As Pandora reached the formal drawing room, she heard piano music through the closed doors. Was it Gabriel? Did he play the piano? Perplexed, she opened one of the doors and went inside.
The drawing room was handsome and spacious, with intricate parquetry wood floors, wainscoted walls painted a creamy shade of white, and abundant windows draped with soft folds of pale, semi-transparent silk. The carpets had been rolled back to the side of the room.
Gabriel stood at a mahogany grand piano in the corner, riffling through sheet music, while his sister Phoebe sat on a bench in front of the keyboard. “Try this one,” he said, handing her a piece of paper. He turned at the sound of the door closing, his gaze meeting with Pandora’s.
“What are you doing?” Pandora asked. She approached him in cautious steps, tense as a horse ready to bolt. “Why did you send for me? And why is Lady Clare here?”
“I asked Phoebe to help us,” Gabriel said pleasantly, “and she kindly agreed.”
“I was coerced,” Phoebe corrected.
Pandora shook her head in confusion. “Help us to do what?”
Gabriel came to her, his shoulders blocking them from his sister’s view. His voice lowered. “I want you to waltz with me.”
Pandora felt her face go bleach-white with hurt, then red with shame, then white again, like the alternating stripes on a barber’s pole. She would never have imagined him capable of such vicious mockery. “You know I can’t waltz,” she managed to say. “Why would you say something like that?”
“Just try it with me,” he coaxed. “I’ve been thinking about it, and I believe there are ways I can make waltzing easier for you.”
“No, there aren’t,” Pandora retorted in a scalding whisper. “Did you tell your sister about my problem?”
“Only that you have difficulty dancing. I didn’t tell her why.”
“Oh, thank you, now she thinks I’m clumsy.”
“We’re in a large, basically empty room,” Phoebe said from the piano. “There’s no point in whispering, I can hear everything.”

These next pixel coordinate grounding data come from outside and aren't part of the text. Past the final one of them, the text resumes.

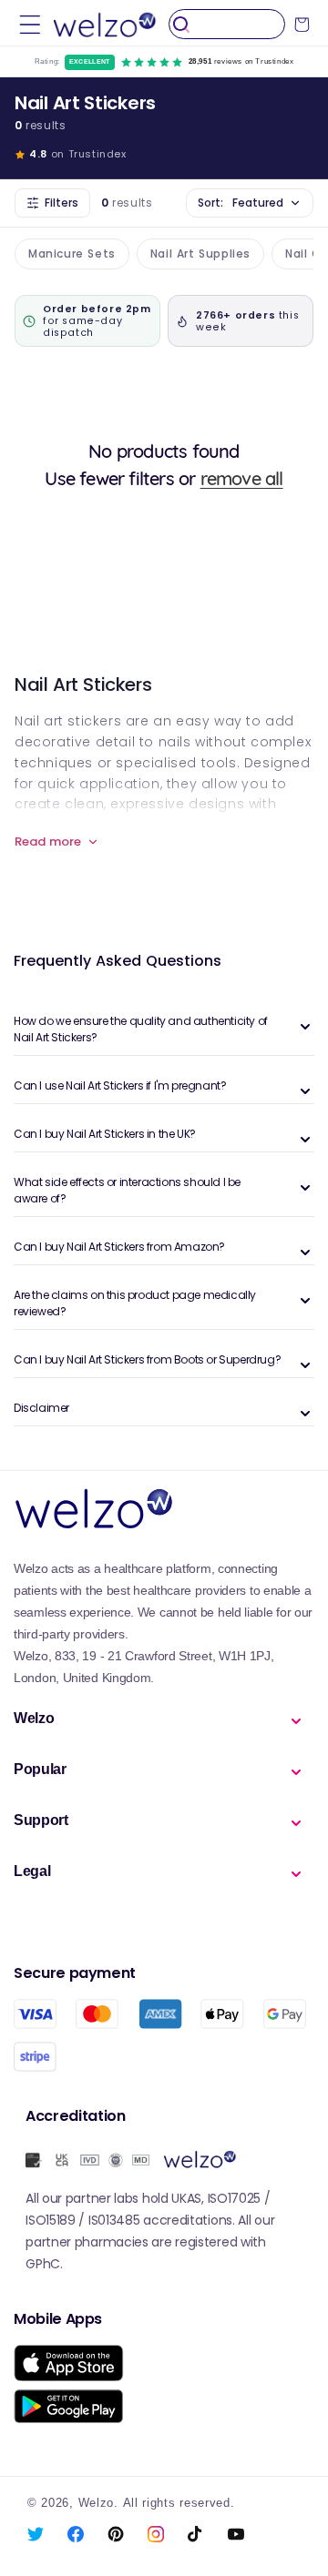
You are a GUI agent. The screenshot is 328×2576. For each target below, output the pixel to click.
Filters (61, 202)
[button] (30, 24)
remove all (241, 478)
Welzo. (98, 2503)
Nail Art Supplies (200, 253)
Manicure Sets (72, 253)
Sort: (240, 202)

Pandora turned to flee, but Gabriel moved to block her.
“You’re going to try this with me,” he told her.
“What is the matter with you?” Pandora demanded. “If you deliberately tried to come up with the most unpleasant, embarrassing, frustrating activity for me to attempt in my currently unstable emotional condition, it would be waltzing.” Fuming, she looked at Phoebe and spread her palms upward, as if to ask what could be done with such an impossible human being.
Phoebe gave her a commiserating glance. “We have two perfectly nice parents,” she said. “I have no idea how he turned out this way.”
“I want to teach you how my parents learned to waltz,” Gabriel told Pandora. “It’s slower and more graceful than the current fashion. There are fewer turns, and the steps are gliding rather than springing.”